BEGIN Dataset excerpts
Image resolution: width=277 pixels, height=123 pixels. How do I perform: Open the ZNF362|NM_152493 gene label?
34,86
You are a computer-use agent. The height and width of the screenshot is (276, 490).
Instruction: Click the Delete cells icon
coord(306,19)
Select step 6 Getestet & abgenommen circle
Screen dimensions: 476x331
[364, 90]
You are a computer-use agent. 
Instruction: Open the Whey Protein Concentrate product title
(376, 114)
END Dataset excerpts
BEGIN Dataset excerpts
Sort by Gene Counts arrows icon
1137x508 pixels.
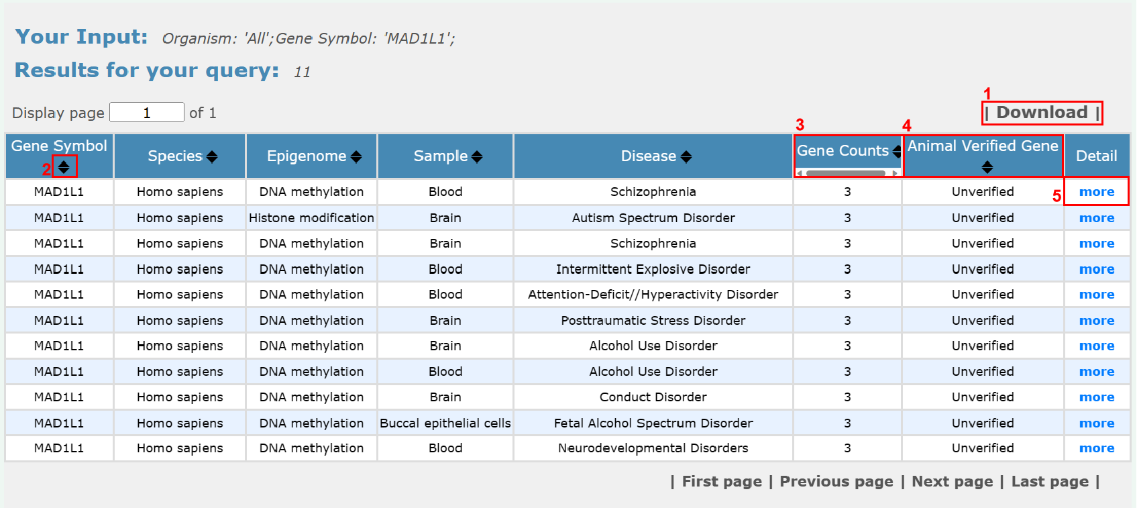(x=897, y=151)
END Dataset excerpts
BEGIN Dataset excerpts
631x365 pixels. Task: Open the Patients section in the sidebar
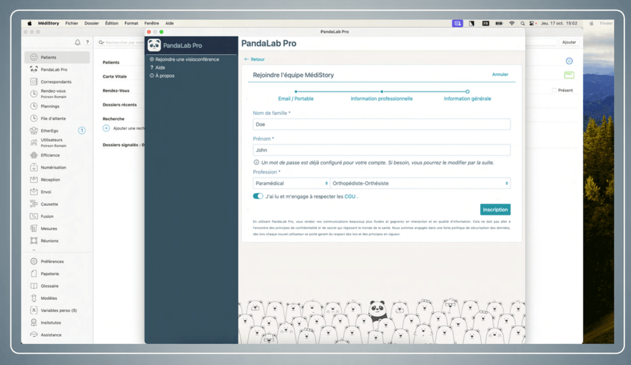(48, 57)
END Dataset excerpts
_Required work_
The lines above that hold the word "computer" should be found and copied out.

_Task answer_
You are a computer-use agent. The height and width of the screenshot is (276, 490).
You are a computer-use agent. 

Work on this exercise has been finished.